B. Preliminary Matters

Before discussing the merits of defendant's Motion for Summary Judgment, the Court must first address two preliminary matters: (1) Jones' Motion to Strike Defendant's SummaryJudgment Evidence and (2) whether the facts in Defendant's Motion for Summary Judgment should be admitted.

(1) Jones' Motion to Strike Defendant's Summary Judgment Evidence is Denied

On October 14, 2013, Jones filed a Motion to Strike Defendant's Summary Judgment Evidence (Doc. 64). Specifically, Jones asks the Court to strike Exhibits 1-7, 9-15, 17-36, 38-46, 48-50, 52, 53, and 55-69 to Defendant's Memorandum in Support of Its Motion for Summary Judgment (Doc. 19) because, she argues, the Exhibits are not authenticated. Jones makes no argument about why the challenged Exhibits are unauthenticated, nor does she assert any specific claims challenging their authenticity.

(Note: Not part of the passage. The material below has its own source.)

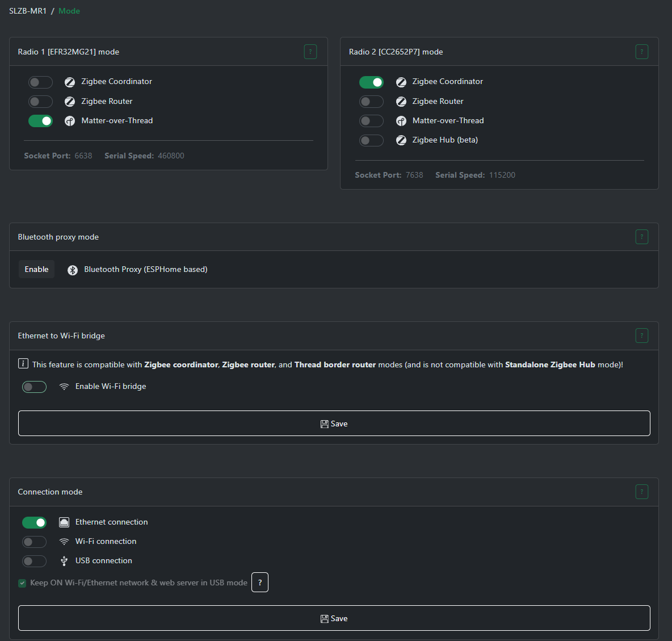The height and width of the screenshot is (641, 672).
Task: Click Enable button for Bluetooth Proxy
Action: click(x=36, y=269)
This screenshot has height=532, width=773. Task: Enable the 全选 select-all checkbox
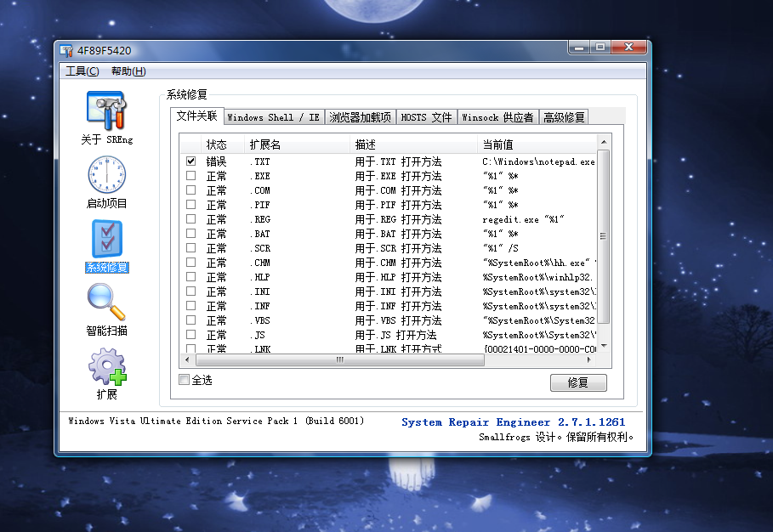click(185, 380)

It is well settled that a Court can consider only admissible evidence in reviewing a motion for summary judgment. Fed R. Civ. P. 56(c)(2); see Law Co., Inc. v. Mohawk Constr. and Supply Co., Inc., 577 F.3d 1164, 1170 (10th Cir. 2009). "To satisfy the requirement of authenticating or identifying an item of evidence, the proponent must produce evidence sufficient to support a finding that the item is what the proponent claims it is." Fed. R. Evid. 901(a). Evidence may be authenticated by the "appearance, contents, substance, internal patterns, or other distinctive characteristics of the item, taken together with all the circumstances." Id. at 901(a)(4); Law Co., 577 F.3d at 1171 (holding that the district court should have considered whether documents could be authenticated under Fed. R. Evid. 901(a)(4)). A district court should consider authentication of each piece of evidence individually. Law Co., 577 F.3d at 1171.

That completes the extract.